RE: [virtio-dev] RE: [VIRTIO PCI PATCH v5 1/1] transport-pci: Add freeze_mode to virtio_pci_common_cfg
From: Parav Pandit
Date: Wed Sep 20 2023 - 00:10:57 EST
> From: Chen, Jiqian <Jiqian.Chen@xxxxxxx>
> Sent: Wednesday, September 20, 2023 9:28 AM
> >> For above purpose, we need a mechanism that allows guests and QEMU to
> >> negotiate their reset behavior. So this patch add a new parameter
> >> named
> > Freeze != reset. :)
> > Please fix it to say freeze or suspend.
> But in my virtio-gpu scene, I want to prevent Qemu destroying resources when
> Guest do resuming(pci_pm_resume-> virtio_pci_restore->
> virtio_device_restore-> virtio_reset_device-> vp_modern_set_status->Qemu
> virtio_pci_reset->virtio_gpu_gl_reset-> virtio_gpu_reset). And I add check in
> virtio_gpu_gl_reset and virtio_gpu_reset, if freeze_mode was set to FREEZE_S3
> during Guest suspending, Qemu will not destroy resources. So the reason why I
> add this mechanism is to affect the reset behavior. And I think this also can help
> other virtio devices to affect their behavior, like the issue of virtio-video which
> Mikhail Golubev-Ciuchea encountered.
>
The point is when driver tells to freeze, it is freeze command and not reset.
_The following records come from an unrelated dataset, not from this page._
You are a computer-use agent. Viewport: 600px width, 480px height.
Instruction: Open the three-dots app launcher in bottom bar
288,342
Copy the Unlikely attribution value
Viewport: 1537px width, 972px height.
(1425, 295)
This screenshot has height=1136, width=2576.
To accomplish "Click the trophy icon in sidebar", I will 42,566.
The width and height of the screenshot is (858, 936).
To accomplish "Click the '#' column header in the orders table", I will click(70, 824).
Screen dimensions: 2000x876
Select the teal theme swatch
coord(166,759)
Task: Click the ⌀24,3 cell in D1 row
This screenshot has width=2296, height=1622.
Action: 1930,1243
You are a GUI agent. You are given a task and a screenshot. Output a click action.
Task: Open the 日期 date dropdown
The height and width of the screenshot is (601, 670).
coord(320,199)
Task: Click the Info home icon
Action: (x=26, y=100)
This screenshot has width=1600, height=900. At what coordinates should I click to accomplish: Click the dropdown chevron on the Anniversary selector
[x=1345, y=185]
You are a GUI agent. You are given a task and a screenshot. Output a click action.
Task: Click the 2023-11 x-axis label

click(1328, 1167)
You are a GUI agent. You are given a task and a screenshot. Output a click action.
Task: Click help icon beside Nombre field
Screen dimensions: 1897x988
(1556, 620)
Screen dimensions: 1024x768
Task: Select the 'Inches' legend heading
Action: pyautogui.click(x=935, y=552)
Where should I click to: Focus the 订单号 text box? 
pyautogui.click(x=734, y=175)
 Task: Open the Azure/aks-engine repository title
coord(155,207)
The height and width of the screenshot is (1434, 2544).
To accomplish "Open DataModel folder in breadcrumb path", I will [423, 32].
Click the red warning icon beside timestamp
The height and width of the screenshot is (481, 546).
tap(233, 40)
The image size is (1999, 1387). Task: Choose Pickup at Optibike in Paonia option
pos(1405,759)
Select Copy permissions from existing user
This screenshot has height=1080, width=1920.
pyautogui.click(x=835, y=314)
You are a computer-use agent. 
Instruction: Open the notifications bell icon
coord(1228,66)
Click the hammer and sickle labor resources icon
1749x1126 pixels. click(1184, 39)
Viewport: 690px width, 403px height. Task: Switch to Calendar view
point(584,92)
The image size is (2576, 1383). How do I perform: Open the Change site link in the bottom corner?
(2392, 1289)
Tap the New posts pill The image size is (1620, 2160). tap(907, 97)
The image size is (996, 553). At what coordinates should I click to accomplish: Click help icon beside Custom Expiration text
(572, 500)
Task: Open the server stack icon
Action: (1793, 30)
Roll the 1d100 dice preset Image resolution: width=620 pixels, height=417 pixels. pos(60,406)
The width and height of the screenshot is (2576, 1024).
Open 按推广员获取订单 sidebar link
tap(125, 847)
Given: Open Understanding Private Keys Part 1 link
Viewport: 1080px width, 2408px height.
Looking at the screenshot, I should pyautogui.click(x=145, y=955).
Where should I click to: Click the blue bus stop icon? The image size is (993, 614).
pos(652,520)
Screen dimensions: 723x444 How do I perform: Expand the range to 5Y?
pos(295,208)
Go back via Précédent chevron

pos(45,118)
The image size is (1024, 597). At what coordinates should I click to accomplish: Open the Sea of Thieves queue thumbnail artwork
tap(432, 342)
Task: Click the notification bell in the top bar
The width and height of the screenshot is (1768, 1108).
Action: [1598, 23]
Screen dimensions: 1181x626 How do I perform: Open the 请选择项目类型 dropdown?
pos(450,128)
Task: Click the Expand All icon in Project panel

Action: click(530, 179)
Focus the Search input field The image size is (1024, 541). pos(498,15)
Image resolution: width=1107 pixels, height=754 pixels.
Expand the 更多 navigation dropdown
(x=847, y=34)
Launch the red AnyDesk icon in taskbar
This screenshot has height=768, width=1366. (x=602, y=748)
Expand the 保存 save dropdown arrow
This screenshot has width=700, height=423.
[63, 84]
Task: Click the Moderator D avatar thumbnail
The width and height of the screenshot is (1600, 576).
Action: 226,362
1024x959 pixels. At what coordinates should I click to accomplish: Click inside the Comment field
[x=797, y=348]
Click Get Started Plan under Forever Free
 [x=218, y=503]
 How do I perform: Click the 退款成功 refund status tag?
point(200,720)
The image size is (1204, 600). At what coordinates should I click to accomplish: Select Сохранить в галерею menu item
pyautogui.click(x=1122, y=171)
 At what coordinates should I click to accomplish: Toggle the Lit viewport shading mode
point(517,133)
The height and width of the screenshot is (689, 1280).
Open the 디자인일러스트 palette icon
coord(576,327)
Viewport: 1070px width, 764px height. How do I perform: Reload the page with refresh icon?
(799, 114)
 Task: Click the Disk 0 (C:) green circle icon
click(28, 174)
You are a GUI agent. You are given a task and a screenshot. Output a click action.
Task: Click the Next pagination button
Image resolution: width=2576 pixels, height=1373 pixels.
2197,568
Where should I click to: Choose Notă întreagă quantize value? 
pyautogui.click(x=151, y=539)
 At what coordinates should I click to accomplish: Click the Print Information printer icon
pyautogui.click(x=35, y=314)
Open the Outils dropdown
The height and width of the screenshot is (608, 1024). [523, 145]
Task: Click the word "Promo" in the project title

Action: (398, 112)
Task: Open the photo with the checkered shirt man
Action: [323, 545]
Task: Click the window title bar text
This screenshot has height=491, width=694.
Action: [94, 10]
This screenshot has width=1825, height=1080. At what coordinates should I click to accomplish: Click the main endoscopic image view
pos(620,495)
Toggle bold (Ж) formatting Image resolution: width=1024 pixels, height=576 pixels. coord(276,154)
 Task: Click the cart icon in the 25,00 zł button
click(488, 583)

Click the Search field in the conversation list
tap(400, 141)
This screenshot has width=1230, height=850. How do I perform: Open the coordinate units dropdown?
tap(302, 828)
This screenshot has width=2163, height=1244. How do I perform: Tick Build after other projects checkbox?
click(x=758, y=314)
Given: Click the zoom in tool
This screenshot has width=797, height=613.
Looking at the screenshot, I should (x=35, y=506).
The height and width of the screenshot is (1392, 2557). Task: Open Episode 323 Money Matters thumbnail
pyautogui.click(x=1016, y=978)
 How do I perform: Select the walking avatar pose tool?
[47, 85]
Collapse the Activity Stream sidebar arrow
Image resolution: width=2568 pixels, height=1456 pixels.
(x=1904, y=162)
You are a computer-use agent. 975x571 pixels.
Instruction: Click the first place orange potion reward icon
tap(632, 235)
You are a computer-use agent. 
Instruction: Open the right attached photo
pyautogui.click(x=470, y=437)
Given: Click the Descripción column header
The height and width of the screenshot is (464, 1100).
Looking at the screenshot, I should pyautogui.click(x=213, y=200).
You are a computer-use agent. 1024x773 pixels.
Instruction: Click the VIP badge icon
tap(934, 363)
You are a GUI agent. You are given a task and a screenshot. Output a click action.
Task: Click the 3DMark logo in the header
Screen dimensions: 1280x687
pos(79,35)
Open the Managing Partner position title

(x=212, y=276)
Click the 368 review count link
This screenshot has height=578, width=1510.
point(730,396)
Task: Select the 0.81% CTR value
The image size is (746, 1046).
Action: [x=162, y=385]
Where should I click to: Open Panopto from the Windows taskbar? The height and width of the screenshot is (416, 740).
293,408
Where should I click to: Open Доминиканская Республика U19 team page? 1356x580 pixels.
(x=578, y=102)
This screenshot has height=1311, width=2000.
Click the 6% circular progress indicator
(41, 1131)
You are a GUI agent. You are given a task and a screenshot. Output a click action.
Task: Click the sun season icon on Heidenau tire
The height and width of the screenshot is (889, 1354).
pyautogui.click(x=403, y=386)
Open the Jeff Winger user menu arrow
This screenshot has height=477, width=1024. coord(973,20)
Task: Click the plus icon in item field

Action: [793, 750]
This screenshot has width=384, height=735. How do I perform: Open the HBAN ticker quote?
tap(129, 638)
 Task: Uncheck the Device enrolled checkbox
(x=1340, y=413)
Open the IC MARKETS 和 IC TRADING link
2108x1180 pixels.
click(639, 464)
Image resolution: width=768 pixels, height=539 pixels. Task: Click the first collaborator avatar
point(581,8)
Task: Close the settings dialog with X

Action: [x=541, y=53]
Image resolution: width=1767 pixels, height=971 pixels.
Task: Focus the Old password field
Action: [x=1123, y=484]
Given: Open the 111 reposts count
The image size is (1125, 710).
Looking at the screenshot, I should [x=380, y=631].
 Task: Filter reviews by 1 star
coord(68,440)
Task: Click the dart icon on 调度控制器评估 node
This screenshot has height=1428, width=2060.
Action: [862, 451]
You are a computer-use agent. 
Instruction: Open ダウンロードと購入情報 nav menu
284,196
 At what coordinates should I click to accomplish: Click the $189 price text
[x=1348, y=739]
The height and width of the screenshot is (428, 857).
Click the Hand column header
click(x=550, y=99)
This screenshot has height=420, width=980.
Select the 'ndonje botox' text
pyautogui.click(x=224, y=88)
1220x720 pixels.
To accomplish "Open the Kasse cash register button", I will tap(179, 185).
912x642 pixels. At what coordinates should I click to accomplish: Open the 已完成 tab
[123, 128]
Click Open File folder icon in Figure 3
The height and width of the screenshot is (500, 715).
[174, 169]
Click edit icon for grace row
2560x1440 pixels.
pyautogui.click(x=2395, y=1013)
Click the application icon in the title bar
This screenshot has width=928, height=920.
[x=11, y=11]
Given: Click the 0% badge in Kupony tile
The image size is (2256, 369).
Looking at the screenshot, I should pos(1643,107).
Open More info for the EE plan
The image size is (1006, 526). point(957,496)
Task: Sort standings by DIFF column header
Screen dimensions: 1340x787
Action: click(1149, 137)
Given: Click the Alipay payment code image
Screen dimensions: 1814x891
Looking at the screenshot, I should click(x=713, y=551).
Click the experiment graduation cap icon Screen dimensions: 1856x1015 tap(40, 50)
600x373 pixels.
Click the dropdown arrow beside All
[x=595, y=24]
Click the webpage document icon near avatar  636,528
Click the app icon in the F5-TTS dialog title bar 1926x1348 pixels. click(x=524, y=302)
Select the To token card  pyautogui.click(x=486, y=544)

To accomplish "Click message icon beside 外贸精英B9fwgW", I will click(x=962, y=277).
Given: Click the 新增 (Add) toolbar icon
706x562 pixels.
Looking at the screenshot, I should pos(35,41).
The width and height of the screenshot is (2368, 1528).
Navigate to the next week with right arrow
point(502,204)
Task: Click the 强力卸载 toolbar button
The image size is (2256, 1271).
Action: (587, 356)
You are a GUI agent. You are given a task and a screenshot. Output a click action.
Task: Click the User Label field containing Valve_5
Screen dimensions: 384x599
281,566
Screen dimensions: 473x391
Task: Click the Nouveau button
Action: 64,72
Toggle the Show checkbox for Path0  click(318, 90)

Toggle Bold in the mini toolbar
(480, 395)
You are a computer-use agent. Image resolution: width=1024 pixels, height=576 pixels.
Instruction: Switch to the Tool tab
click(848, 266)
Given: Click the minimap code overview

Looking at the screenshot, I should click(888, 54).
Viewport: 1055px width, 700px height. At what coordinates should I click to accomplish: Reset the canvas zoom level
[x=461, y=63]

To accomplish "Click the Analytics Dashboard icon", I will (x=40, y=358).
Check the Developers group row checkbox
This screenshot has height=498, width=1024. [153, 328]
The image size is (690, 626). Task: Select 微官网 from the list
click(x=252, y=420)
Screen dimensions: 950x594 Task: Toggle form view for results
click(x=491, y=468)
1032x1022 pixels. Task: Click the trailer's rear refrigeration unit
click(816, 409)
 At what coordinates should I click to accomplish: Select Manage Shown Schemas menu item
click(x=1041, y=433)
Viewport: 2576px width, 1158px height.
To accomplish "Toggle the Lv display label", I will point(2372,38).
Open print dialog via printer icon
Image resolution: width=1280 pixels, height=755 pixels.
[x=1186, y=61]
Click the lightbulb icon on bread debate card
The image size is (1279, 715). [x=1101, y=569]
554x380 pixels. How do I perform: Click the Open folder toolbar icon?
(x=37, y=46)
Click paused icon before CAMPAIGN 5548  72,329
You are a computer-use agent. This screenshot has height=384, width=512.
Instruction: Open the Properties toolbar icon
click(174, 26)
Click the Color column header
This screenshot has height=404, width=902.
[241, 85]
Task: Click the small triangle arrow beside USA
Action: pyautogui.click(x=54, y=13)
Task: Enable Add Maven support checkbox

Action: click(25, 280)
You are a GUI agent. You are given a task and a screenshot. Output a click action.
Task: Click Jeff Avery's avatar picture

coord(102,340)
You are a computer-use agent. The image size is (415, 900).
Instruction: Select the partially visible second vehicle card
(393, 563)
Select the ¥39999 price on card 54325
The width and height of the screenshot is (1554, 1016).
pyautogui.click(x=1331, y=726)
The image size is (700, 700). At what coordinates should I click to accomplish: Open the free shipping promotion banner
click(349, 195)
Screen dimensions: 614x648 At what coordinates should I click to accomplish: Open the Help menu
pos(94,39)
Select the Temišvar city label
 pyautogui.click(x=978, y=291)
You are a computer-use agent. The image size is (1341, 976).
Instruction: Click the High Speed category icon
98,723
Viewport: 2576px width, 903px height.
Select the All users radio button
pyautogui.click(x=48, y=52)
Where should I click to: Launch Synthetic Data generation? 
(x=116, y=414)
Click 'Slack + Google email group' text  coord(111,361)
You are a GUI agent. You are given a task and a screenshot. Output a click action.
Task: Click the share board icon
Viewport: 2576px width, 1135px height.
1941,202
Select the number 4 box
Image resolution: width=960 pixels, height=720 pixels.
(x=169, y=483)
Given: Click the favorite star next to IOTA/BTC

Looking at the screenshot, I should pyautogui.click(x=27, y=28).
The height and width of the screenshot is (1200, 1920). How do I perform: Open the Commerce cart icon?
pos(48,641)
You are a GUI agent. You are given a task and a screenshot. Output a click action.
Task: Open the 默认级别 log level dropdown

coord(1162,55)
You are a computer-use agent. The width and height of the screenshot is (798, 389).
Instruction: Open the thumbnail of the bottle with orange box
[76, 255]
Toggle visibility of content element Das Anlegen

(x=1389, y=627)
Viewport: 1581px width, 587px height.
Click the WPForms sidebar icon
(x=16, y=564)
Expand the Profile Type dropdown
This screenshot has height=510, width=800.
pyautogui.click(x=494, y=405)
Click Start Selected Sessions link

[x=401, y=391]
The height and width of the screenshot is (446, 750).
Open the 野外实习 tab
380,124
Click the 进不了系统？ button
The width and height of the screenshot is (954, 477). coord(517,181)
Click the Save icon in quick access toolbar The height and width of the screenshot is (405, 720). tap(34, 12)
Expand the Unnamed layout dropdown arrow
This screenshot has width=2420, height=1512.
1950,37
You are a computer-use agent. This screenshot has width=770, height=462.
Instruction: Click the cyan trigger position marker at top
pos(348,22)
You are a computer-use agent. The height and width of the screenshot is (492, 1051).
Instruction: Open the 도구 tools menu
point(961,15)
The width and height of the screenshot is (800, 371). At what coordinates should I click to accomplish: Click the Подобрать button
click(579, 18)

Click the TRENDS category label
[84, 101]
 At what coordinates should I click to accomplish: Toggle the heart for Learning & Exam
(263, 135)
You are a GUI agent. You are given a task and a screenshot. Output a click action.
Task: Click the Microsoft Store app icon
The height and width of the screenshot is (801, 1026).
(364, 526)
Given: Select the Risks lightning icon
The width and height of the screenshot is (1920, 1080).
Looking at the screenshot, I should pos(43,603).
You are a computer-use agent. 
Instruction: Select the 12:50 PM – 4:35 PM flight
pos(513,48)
So resume() should not invoke device_reset() when FREEZE+RESUME supported.
> >
> >> freeze_mode to struct virtio_pci_common_cfg. And when guest suspends,
> >> it can write freeze_mode to be FREEZE_S3, and then virtio devices can
> >> change their reset behavior on Qemu side according to freeze_mode.
> >> What's more,
> > Not reset, but suspend behavior.
> The same reason as above.
>
Reset should not be done by the guest driver when the device supports unfreeze.
> >
> >> freeze_mode can be used for all virtio devices to affect the behavior
> >> of Qemu, not just virtio gpu device.
> >>
> >> Signed-off-by: Jiqian Chen <Jiqian.Chen@xxxxxxx>
> >> ---
> >> transport-pci.tex | 7 +++++++
> >> 1 file changed, 7 insertions(+)
> >>
> >> diff --git a/transport-pci.tex b/transport-pci.tex index
> >> a5c6719..2543536 100644
> >> --- a/transport-pci.tex
> >> +++ b/transport-pci.tex
> >> @@ -319,6 +319,7 @@ \subsubsection{Common configuration structure
> >> layout}\label{sec:Virtio Transport
> >> le64 queue_desc; /* read-write */
> >> le64 queue_driver; /* read-write */
> >> le64 queue_device; /* read-write */
> >> + le16 freeze_mode; /* read-write */
> >> le16 queue_notif_config_data; /* read-only for driver */
> >> le16 queue_reset; /* read-write */
> >>
> > The new field cannot be in the middle of the structure.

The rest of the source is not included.